Makers Festival: Optimization
Premature optimization kills a lot of projects, but keeping things running smoothly without spending extra money on hosting is important.
While I certainly don't want to think about scaling the MVP to support millions of users, I do think about what can reduce the load on my web and database servers.
Keeping things running smoothly is often much easier with smaller numbers of servers and services. If you can optimize the software to run on a single server it will mean you save time and money on setting up multiple servers and configuring them to work together.
As I was building Maker Network, I needed to calculate the number of people a user had made products with. This involves getting a list of products a user has worked with, getting all the makers of those products and aggregating the count so working with the same user doesn't more than once.
This is possible with a single SQL query, but with an every increasing number of users, and projects in the database, the query will continue to get more expensive and time consuming. Doing this on every page load for every user could put undue burden on the servers.
Most modern frameworks provide easy ways to cache any expensive operation.
Laravel has very good support for caching, and works well with saving to disk, database or external servers like Redis or Memcached. Using Forge for server setup means they are already available on my servers.
They tricky part with caching is knowing how long to cache things for. If you don't cache for long enough, you'll actually end up adding load to the server. If you cache things for too long you can end up serving stale or inaccurate information.
You need to consider how often the underlying information will change and use your best guess as to a good time for things to live in the cache based on how expensive the operation is.
I typically take a guess erring on the sort side, then watch the load on the server to see if it feels good or needs to be longer.
Sometimes rather than caching we can pre-calculate any data we need.

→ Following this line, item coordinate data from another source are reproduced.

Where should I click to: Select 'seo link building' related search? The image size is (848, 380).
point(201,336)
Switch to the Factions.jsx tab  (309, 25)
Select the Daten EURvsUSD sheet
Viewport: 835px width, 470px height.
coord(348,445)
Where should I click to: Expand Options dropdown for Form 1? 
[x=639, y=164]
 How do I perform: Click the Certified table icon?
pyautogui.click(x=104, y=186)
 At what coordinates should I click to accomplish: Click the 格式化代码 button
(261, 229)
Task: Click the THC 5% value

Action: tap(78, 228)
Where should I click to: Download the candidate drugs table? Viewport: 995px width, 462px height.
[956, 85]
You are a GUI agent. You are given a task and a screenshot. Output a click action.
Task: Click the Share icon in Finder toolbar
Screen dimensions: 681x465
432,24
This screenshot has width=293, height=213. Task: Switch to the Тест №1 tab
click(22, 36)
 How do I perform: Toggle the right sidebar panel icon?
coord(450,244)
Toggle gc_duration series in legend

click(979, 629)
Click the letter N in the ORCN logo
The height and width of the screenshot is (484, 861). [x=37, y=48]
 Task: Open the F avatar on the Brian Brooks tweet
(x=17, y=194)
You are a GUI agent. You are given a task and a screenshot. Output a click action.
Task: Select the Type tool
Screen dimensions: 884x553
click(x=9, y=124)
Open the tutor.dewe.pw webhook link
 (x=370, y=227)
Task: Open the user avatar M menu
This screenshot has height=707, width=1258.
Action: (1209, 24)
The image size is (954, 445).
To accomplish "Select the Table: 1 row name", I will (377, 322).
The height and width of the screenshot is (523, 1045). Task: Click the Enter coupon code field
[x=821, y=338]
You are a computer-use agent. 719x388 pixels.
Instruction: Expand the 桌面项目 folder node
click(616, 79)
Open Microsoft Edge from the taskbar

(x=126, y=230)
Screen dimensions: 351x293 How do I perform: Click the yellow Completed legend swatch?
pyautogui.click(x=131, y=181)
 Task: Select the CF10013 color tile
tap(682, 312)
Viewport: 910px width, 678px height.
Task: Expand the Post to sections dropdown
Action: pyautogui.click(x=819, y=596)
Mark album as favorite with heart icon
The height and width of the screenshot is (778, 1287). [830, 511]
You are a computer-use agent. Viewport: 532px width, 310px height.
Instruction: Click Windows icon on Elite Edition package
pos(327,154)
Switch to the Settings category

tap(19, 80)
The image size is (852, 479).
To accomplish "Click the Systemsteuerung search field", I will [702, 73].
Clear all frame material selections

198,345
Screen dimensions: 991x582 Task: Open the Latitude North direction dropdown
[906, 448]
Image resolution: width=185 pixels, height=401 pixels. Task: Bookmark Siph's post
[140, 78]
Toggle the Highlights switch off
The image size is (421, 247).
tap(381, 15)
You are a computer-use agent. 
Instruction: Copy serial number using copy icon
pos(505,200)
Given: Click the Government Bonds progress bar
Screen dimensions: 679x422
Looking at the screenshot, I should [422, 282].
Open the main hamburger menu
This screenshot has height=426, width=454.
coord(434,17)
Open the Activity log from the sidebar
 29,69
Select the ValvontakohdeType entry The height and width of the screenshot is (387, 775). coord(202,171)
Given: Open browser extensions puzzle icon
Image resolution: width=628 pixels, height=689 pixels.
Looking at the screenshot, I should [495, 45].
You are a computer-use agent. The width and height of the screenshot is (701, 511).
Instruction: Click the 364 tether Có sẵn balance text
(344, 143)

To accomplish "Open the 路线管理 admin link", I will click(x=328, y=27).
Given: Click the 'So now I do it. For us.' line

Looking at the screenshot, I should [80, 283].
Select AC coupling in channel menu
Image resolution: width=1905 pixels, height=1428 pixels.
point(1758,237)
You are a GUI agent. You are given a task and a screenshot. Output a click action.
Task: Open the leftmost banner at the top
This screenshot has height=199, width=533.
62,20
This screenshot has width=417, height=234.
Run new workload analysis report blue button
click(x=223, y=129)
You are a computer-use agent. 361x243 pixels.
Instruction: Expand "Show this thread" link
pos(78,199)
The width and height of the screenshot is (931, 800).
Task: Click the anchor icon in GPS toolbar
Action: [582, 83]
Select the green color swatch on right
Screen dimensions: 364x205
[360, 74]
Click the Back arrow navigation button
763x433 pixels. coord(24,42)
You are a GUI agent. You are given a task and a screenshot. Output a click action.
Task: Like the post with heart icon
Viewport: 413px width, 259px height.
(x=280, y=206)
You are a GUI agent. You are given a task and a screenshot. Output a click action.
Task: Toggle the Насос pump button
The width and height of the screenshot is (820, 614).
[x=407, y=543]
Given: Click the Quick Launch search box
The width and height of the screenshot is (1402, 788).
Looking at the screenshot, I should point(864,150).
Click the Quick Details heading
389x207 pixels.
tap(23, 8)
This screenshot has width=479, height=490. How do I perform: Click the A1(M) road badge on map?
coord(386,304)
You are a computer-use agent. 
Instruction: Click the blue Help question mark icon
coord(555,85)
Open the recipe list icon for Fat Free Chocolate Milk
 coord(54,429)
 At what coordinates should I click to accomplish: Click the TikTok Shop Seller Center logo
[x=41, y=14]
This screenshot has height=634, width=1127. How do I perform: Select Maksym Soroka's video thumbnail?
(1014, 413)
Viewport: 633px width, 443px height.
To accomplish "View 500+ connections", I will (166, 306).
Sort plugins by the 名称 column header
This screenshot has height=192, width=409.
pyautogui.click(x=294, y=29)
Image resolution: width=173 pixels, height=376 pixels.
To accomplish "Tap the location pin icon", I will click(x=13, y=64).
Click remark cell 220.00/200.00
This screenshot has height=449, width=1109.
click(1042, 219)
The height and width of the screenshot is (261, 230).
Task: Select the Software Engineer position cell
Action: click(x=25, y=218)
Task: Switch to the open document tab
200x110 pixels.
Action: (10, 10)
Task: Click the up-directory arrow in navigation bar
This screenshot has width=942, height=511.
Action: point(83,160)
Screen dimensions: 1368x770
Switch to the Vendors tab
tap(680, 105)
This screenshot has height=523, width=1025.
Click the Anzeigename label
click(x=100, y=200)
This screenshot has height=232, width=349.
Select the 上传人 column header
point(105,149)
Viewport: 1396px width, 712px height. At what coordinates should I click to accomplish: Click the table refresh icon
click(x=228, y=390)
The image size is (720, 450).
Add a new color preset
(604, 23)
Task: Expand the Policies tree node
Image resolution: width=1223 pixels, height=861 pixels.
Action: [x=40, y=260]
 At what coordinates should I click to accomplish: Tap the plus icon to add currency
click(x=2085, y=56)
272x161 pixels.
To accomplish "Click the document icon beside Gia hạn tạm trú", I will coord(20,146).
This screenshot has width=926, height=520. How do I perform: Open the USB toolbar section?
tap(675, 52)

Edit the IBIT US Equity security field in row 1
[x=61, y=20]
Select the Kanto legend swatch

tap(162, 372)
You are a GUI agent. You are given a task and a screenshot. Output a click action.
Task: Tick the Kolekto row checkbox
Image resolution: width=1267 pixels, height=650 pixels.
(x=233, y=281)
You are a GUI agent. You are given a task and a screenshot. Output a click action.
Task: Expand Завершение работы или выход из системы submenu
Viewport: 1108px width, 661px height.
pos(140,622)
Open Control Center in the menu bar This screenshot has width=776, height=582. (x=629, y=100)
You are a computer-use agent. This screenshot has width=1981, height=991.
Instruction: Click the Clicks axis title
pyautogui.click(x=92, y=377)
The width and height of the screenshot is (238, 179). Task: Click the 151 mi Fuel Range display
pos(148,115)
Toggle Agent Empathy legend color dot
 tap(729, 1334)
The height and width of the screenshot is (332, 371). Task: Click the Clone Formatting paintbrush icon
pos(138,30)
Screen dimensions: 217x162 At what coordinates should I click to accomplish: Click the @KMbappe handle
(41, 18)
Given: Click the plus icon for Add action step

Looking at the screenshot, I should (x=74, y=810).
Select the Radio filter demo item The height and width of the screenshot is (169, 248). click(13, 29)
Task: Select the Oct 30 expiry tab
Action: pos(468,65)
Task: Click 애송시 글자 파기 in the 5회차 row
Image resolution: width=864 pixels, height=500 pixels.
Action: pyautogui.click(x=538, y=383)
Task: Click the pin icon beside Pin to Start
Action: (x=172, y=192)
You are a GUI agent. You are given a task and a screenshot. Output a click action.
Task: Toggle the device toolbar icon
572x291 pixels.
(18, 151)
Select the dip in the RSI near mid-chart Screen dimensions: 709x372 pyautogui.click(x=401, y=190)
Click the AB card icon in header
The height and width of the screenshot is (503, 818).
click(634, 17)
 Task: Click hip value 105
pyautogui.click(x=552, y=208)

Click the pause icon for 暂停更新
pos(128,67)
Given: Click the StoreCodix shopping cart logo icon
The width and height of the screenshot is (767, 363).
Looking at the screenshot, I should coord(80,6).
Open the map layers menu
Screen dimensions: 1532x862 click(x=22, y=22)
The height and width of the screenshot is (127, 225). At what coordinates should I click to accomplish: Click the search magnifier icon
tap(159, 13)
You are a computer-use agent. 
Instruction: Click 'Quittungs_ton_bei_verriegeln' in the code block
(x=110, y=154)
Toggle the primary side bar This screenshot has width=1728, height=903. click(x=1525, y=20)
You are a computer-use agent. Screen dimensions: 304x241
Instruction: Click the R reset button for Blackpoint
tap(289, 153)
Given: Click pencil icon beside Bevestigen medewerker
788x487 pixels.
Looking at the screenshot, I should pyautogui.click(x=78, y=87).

In this example, I know the underlying information only changes when we update the data from Product Hunt, the products and their list of makers. Why not simply calculate this data at this point, and store it with the user record.
The nice thing about using caching is that we only spend time calculating information you need. Here we have to weigh the cost of pre-calculating the numbers for everyone in the database even if that data is never viewed.
In some cases the operation can be so expensive doing them in process of servicing a request would be out of the question and we would have to fall back to pre-calculating them.
In this instance that was not the case, but I did opt to do pre-calculating.
Why? I wanted to build a list of the top connected makers, and having the data pre-calculated for everyone made that very easy to build!
With some smart caching and a little pre-calculating, I'm able to keep the typical load levels on the server very low.